## [Kutipan Teks]
Ilustrasi Haji
Membedah Simbol Melalui Lensa Semiotika
Untuk memahami lebih dalam makna di balik gelar haji, tim menggunakan pendekatan etnografi kualitatif, dengan observasi lapangan dan wawancara mendalam. Mereka juga menerapkan teori semiotika Roland Barthes, yang membedakan antara makna denotatif dan konotatif dalam simbol sosial.
“Dalam makna denotatif, gelar haji hanyalah tanda bahwa seseorang telah menunaikan ibadah ke Mekah,” jelas Akhdan Nur Syauqi. “Namun secara konotatif, ia memuat nilai kehormatan, kekayaan, dan otoritas moral—sesuatu yang jauh melampaui makna religius aslinya.”
Pendekatan ini memungkinkan tim untuk membongkar kontradiksi antara makna spiritual dan makna simbolik, sebagaimana tertuang dalam artikel ilmiah mereka yang tengah disiapkan:"Tahawwulat Laqab al-Hajj: Theory of Semiotics atas Kontradiksi Privilege Simbolik Haji pada Falsafah Siri’ sebagai Penguatan Nilai Lokal Suku Bugis.”
Merekam Budaya, Menyapa Dunia Digital
Penelitian yang berlangsung sejak Juli hingga Oktober 2025 ini diharapkan menghasilkan tiga luaran utama:
- Artikel ilmiah yang akan dipublikasikan dalam jurnal nasional terakreditasi,
- Laporan riset komprehensif untuk pendokumentasian budaya Bugis, dan
- Media edukasi digital melalui akun Instagram @pkmlaqabalhajj.id, yang menampilkan hasil riset dalam bentuk infografik, video pendek, dan testimoni warga.

## [Soal Latihan]
- a) Ringkaslah paragraf dalam kutipan tentang gelar haji yang diawali “Untuk memahami lebih dalam” menjadi satu kalimat tanpa menghilangkan fakta pokoknya.
- b) Teruskan kutipan tentang gelar haji ini, dimulai tepat setelah kalimat terakhirnya.
Catatan yang menyusul tidak diperlukan untuk latihan ini.

(Data yang Direkam)
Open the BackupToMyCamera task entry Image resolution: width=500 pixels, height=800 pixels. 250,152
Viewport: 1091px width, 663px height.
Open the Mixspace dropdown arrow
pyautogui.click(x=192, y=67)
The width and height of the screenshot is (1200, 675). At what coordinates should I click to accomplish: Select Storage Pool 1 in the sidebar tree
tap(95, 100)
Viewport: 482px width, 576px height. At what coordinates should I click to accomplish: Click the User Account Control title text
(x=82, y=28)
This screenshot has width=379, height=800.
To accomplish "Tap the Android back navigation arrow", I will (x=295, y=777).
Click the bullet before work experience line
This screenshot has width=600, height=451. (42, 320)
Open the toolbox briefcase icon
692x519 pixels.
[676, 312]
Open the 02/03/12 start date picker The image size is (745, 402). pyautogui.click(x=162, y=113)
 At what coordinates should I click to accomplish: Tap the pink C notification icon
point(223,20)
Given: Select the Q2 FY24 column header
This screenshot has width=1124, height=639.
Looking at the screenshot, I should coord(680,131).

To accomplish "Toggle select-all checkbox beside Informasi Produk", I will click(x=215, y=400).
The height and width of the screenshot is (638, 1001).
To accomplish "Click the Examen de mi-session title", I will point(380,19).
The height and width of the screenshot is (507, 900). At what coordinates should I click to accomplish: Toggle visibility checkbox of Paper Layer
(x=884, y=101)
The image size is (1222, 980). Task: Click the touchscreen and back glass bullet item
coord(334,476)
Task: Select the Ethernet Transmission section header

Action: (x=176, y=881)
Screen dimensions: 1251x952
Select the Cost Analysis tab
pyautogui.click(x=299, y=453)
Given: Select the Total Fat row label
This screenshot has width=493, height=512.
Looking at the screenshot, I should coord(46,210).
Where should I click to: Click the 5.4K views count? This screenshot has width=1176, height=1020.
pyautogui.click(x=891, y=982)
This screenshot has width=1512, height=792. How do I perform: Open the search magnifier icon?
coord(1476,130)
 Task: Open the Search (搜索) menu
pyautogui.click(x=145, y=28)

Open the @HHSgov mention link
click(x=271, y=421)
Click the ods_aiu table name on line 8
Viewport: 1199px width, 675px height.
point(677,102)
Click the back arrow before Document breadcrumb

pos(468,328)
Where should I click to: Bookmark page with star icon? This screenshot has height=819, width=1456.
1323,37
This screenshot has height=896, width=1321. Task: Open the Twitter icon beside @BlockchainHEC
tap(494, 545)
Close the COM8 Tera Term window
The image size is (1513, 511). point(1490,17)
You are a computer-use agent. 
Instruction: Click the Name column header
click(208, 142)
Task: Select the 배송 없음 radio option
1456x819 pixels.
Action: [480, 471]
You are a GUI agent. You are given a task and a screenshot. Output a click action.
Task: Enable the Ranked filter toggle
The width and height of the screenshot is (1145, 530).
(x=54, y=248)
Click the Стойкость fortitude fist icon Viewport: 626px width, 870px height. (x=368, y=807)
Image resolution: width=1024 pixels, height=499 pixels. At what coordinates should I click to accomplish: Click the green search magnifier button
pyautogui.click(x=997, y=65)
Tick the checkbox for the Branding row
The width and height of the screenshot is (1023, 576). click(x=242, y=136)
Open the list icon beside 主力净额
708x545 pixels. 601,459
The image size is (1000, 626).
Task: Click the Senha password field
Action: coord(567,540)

## [Jawaban]
- a) Untuk mendalami makna gelar haji, tim memakai pendekatan etnografi kualitatif melalui observasi lapangan dan wawancara mendalam, serta teori semiotika Roland Barthes yang membedakan makna denotatif dan konotatif dalam simbol sosial.

- b)
Menurut Rinaldi Rachman, penggunaan media sosial adalah bagian dari upaya mereka menjembatani riset akademik dengan masyarakat luas. “Kami ingin masyarakat, terutama generasi muda, melihat bahwa penelitian sosial bukan sekadar teks ilmiah di kampus. Ia bisa menjadi cermin untuk memahami diri dan budaya kita sendiri,” ujarnya.
Refleksi: Antara Spiritualitas dan Status Sosial
Bagi Halifa, inti dari riset ini bukanlah mengkritik mereka yang berhaji, tetapi menyoroti bagaimana makna sakral dapat bergeser dalam konteks sosial modern. “Kami berharap masyarakat Bugis dapat kembali melihat gelar haji sebagai simbol kesalehan dan ketulusan spiritual, bukan semata prestise sosial,” katanya menutup wawancara.
Penelitian ini menjadi salah satu contoh bagaimana Universitas Hasanuddin melalui program PKM-RSH berperan aktif dalam memahami dan melestarikan nilai-nilai lokal Nusantara. Di tengah arus globalisasi dan digitalisasi budaya, upaya semacam ini penting agar tradisi luhur seperti siri’ tidak kehilangan maknanya.
Gelar haji, dalam pandangan tim muda Unhas ini, bukan hanya perjalanan menuju Baitullah, tetapi juga perjalanan panjang menuju pemahaman diri, identitas, dan kemanusiaan dalam bingkai budaya Bugis yang sarat nilai. (*)
Laporan Mutia Aulia, Tim Peneliti.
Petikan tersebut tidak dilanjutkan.